MARSEILLE: Le ministre de l'Intérieur Bruno Retailleau a annoncé jeudi un coup de filet avec 21 interpellations de trafiquants appartenant au "haut du spectre" du narcobanditisme marseillais, lors d'un déplacement à Marseille.

Une opération "a eu lieu très tôt ce matin avec 21 interpellations liées au narcobanditisme, dans le haut de spectre, qui doit nous permettre de démanteler un réseau important sur Marseille", qui tenait la cité de la Castellane, dans les quartiers populaires du nord de la ville, a déclaré Bruno Retailleau lors d'une conférence de presse.

Les personnes arrêtées sont de "hauts responsables qui tiennent un réseau à la Castellane", "pas du menu fretin", a-t-il insisté: ce "ne sont pas des petites mains, des charbonneurs, mais des responsables de haut niveau du narcobantitisme", a insisté M. Retailleau.

Selon une source policière, cette enquête portait notamment sur du blanchiment.

Toutes ces interpellations jeudi matin n'ont cependant pas eu lieu à Marseille, pour ce réseau qui présente des "ramifications nationales mais avec des racines marseillaises", a ajouté le ministre sans plus de détail.

Au total, 170 enquêteurs ont été mobilisés pour ce coup de filet qui est, selon le ministre, "un coup dur", "sinon mortel", porté à ce réseau.

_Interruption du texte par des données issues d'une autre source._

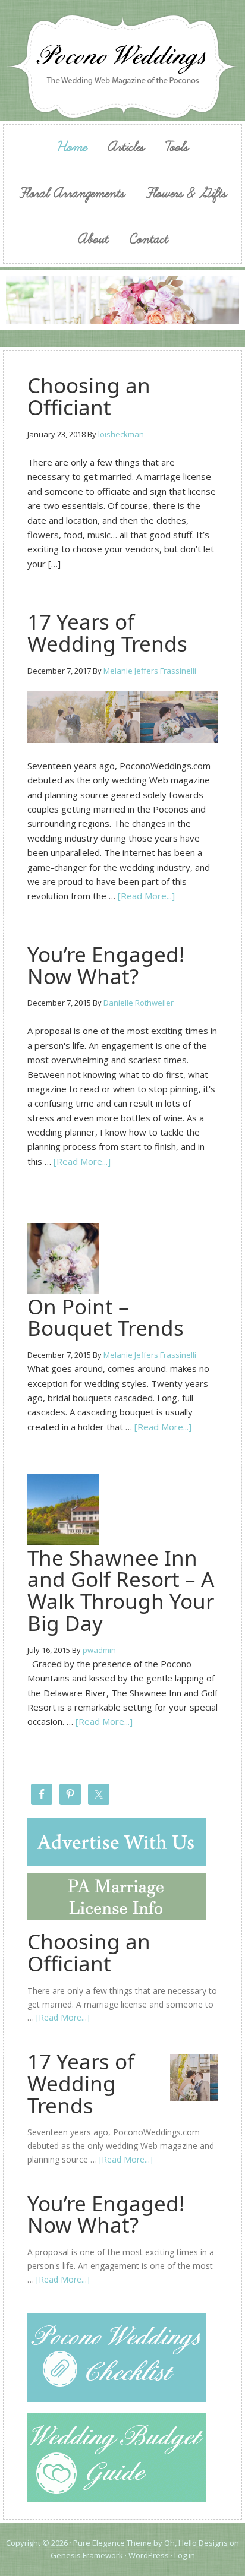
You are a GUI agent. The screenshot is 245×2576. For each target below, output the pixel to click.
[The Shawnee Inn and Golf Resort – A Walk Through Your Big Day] (63, 1539)
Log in (184, 2555)
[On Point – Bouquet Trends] (63, 1288)
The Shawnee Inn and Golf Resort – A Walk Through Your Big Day (120, 1590)
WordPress (148, 2555)
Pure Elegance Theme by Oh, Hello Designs (150, 2542)
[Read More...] (146, 896)
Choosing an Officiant (88, 396)
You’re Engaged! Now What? (105, 965)
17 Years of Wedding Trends (107, 633)
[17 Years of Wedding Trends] (122, 717)
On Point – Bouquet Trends (105, 1317)
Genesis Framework (87, 2555)
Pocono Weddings (122, 66)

La cité de la Castellane, vaste ensemble d'immeubles blancs en bordure d'autoroute, est connue pour être un haut lieu marseillais de ces trafics de stupéfiants qui empoisonnent le quotidien des habitants. En mars 2024, Emmanuel Macron s'y était rendu pour lancer des opérations "place nette XXL" contre les trafiquants et depuis la présence policière y était quasi constante, mais si le trafic était moins visible il se poursuivait notamment via les livraisons.

Ce coup de filet n'a a priori "pas de lien" avec les récents faits visant des prisons en France, a également précisé le ministre.

Le ministre était à Marseille pour dresser un premier bilan des plans départementaux de restauration de la sécurité du quotidien, lancés en février, avec par exemple mercredi 1.000 fonctionnaires mobilisés dans les Bouches-du-Rhône qui ont procédé à 10.000 contrôles d'identité.

Au total, 106 personnes ont été interpellées, dont une trentaine d'étrangers en situation irrégulière, dans le cadre d'une opération "massive" et "visible".